Poisoning is common in dogs because of their habit of rapid consumption, particularly puppies and young dogs as they may be more likely to ingest large amounts of unusual foods. Although dogs are the most susceptible, the toxin has been known to affect or kill cats, birds, rodents and reptiles as well.

What are the signs of chocolate poisoning?

Vomiting and diarrhoea occur 2 to 4 hours after intake, and chocolate in the vomit may be obvious. Nervous system stimulation leads to hyperactivity, tremors, and seizures. The heart rate becomes increasingly rapid and irregular. Excessive urination may result from the diuretic (water clearing) action of the chocolate. Advanced signs include stiffness, excitement, seizures, and extreme response to noise, light, and touch. Heart failure, weakness, coma, and death can occur 12 to 36 hours after intake.
If a combination of chocolate ingestion, vomiting, nervousness, or weakness is seen, take your dog immediately to your veterinarian. If possible, bring any vomit to the clinic as well, since this may aid in rapid identification of the toxic substance. Your veterinarian will need to examine your dog's nervous system and cardiac function carefully. He may want to test the blood and urine concentration of sugar (glucose) and of the active ingredient in the chocolate.

How is chocolate poisoning treated?

If your dog is having a seizure, do not attempt to cause vomiting; take him or her to your veterinarian without
delay. If the chocolate has just been consumed ring your vet for advice immediately.  02 65513990

There is no antidote for chocolate poisoning. Your veterinarian may use drugs to induce vomiting if the chocolate was consumed within the previous 2 - 4 hours or a stomach tube and fluids to clear the stomach of chocolate, followed by activated charcoal treatment to prevent any drug remaining from being absorbed.

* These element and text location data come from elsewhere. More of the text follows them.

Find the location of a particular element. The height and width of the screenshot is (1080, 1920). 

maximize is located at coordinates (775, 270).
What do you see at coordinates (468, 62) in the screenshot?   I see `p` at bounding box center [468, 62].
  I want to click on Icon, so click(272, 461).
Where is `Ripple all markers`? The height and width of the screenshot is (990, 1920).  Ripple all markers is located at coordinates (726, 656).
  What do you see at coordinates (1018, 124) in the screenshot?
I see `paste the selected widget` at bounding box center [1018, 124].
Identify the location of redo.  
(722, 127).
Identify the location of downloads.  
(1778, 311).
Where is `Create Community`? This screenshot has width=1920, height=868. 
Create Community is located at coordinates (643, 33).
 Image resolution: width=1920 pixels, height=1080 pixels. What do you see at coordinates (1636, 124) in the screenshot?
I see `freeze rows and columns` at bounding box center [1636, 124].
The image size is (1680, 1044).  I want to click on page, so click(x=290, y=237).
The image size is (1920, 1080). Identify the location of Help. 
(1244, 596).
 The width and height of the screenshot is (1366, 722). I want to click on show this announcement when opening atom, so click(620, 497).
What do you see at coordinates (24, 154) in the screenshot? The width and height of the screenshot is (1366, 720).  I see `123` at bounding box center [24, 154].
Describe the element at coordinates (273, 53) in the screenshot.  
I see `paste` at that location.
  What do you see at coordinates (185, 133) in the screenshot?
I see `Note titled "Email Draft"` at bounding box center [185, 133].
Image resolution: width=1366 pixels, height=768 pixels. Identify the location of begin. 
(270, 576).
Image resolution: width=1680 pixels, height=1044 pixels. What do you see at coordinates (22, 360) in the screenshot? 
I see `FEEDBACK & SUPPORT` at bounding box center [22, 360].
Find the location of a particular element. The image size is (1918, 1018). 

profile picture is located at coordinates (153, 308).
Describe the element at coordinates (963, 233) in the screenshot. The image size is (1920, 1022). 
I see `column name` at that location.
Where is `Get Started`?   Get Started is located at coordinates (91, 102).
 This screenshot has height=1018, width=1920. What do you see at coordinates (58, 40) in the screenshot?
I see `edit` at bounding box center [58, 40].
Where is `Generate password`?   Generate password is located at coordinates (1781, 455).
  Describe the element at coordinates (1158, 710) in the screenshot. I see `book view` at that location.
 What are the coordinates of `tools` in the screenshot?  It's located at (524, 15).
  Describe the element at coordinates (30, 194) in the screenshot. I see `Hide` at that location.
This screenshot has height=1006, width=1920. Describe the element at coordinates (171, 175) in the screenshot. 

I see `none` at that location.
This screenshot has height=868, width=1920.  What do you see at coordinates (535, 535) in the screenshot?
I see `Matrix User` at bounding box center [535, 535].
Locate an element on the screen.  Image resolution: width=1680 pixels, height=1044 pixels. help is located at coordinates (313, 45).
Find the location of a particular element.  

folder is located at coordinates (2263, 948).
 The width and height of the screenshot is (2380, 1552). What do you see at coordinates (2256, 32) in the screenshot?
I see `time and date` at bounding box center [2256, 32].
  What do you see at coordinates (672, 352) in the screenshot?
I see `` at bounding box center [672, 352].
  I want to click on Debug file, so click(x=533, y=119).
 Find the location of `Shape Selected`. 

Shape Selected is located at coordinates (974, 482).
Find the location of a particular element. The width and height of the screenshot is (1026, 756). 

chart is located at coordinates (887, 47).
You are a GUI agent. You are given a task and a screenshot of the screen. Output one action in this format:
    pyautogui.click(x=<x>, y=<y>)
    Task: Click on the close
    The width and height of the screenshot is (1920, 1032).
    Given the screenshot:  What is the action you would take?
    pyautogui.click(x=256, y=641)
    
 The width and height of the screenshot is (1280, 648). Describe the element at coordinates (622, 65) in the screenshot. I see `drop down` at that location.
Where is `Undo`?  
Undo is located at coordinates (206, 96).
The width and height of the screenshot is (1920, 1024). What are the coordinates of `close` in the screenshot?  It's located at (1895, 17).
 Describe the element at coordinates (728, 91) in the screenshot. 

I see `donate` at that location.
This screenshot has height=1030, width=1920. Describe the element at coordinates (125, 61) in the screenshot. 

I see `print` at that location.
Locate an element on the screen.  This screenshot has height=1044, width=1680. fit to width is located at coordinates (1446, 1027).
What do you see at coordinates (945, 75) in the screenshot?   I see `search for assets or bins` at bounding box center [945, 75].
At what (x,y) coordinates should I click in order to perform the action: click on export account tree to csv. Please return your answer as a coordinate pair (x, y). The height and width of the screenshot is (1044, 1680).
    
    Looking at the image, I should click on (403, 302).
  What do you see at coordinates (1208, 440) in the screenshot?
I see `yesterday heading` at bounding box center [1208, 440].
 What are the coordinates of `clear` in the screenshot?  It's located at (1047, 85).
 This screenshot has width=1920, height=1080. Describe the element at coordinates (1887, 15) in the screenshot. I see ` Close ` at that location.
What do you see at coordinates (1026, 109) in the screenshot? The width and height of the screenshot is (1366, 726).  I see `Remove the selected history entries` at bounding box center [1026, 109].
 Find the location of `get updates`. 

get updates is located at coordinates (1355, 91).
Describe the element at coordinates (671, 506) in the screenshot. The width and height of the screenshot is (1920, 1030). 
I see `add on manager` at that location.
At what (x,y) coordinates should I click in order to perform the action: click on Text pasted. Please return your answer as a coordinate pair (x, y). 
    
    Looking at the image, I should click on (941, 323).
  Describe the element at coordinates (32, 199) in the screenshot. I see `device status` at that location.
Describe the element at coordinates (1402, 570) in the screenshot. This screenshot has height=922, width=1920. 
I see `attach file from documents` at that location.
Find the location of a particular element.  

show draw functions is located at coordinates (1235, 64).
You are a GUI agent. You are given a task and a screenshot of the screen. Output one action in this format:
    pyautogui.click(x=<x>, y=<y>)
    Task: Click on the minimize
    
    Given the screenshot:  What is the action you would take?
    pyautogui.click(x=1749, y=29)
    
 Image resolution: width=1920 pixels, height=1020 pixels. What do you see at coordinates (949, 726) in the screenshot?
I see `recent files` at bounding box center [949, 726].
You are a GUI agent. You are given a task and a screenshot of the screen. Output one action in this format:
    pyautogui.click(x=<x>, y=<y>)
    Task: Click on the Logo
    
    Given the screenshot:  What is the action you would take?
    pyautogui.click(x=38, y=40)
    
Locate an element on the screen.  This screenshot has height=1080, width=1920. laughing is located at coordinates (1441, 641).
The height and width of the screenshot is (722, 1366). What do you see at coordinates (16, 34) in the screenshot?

In dogs with advanced signs, specialized medications are needed to control the seizures and to correct the rapid and weak heartbeat in order to prevent heart failure.

What is the prognosis for chocolate poisoning?
The expected course of chocolate poisoning is 12 to 36 hours depending on the dosage and effectiveness of treatment. Prognosis is good if the chocolate is removed within 2 to 4 hours of ingestion. Prognosis is guarded in animals with advanced signs such as seizures and serious heart dysfunction.